Material for the task =
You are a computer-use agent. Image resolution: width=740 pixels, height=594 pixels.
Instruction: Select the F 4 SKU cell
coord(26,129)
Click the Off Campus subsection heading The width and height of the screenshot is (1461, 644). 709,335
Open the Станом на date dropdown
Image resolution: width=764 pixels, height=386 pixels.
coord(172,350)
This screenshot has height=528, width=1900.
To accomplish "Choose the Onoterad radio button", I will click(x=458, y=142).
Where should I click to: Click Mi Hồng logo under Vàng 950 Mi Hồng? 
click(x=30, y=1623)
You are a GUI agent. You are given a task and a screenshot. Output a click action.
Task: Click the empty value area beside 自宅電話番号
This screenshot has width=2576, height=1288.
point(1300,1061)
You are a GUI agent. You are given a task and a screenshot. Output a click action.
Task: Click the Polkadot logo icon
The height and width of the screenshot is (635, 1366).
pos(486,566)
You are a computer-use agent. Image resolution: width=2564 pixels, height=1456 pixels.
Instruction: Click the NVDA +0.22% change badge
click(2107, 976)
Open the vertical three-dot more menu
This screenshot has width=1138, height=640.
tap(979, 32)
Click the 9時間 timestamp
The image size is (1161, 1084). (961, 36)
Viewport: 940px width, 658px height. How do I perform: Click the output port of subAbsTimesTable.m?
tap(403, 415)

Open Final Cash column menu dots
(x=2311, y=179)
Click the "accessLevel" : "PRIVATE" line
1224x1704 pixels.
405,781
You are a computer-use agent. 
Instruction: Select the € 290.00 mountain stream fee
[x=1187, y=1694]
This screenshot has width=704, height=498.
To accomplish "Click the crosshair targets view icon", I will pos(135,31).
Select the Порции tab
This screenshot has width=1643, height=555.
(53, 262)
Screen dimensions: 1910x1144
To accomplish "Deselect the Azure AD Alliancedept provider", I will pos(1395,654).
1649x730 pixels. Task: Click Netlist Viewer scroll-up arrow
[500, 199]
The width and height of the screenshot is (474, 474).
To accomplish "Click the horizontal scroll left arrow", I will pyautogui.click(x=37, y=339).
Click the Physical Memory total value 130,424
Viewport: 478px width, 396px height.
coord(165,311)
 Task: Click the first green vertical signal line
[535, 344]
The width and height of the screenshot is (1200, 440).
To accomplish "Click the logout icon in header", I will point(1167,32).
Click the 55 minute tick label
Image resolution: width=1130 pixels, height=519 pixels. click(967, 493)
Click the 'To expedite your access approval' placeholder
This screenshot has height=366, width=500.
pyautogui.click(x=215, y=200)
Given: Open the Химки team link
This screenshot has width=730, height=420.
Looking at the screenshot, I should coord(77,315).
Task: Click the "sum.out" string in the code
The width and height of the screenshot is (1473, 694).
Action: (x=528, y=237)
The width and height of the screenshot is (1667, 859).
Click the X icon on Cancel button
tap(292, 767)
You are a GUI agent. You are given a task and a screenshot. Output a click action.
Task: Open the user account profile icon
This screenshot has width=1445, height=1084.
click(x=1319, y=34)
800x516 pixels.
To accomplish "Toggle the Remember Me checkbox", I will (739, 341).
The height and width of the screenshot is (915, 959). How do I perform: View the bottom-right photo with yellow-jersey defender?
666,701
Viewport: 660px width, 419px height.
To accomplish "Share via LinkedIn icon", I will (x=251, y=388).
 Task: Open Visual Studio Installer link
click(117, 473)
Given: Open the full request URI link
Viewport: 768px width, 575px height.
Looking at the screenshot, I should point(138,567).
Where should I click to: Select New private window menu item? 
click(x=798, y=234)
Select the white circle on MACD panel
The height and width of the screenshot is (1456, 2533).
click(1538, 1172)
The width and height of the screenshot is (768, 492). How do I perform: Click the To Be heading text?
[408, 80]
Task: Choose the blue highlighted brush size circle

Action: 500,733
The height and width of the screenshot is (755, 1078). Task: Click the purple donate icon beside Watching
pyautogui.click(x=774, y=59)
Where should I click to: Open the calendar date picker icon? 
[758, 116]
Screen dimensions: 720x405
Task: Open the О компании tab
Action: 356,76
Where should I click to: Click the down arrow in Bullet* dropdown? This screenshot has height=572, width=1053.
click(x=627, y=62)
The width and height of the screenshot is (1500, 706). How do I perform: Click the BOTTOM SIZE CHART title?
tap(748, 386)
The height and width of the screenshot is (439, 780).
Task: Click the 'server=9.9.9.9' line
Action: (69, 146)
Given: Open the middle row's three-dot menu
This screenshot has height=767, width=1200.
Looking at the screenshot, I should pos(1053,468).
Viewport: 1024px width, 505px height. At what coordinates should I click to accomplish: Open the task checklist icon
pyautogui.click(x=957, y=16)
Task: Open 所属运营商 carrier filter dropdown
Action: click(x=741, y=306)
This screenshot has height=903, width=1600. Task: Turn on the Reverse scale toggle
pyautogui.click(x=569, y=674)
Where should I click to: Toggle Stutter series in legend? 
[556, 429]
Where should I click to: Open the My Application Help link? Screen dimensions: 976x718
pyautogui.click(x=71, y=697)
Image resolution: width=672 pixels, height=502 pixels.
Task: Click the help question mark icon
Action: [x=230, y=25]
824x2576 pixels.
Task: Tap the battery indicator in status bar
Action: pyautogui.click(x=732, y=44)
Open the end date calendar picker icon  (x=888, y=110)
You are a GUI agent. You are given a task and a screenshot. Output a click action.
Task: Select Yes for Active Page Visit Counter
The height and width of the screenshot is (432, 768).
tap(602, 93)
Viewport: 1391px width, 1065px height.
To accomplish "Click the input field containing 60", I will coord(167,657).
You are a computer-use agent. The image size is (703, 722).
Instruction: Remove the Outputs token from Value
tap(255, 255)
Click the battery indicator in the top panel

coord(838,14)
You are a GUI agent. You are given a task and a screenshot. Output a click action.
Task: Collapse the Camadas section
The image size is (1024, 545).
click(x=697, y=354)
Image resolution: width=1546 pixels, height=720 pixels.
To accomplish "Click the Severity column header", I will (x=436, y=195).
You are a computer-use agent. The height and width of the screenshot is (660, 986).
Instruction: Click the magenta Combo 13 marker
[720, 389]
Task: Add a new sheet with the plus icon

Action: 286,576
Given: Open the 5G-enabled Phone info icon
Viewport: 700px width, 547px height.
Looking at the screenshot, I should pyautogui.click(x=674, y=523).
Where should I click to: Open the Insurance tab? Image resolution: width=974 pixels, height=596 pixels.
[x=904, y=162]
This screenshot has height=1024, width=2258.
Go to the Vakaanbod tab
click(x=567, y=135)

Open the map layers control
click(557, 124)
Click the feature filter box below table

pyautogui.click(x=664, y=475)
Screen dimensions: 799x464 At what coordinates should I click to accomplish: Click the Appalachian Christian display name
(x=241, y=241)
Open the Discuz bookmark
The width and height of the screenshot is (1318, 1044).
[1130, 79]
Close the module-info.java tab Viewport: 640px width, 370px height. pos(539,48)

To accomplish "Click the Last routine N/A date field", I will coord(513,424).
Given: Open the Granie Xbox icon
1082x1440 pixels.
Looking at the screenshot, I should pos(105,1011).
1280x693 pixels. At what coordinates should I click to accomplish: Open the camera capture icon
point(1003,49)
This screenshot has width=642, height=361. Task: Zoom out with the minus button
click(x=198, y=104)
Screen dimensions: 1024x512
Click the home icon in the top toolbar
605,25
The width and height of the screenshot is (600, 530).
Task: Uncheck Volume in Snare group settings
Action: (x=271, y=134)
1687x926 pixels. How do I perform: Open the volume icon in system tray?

Work required =
Print exactly the lines above from the one with "Screen dimensions: 1910x1144" to the one with "The width and height of the screenshot is (474, 474).", including both.

Result of this task =
Screen dimensions: 1910x1144
To accomplish "Deselect the Azure AD Alliancedept provider", I will pos(1395,654).
1649x730 pixels. Task: Click Netlist Viewer scroll-up arrow
[500, 199]
The width and height of the screenshot is (474, 474).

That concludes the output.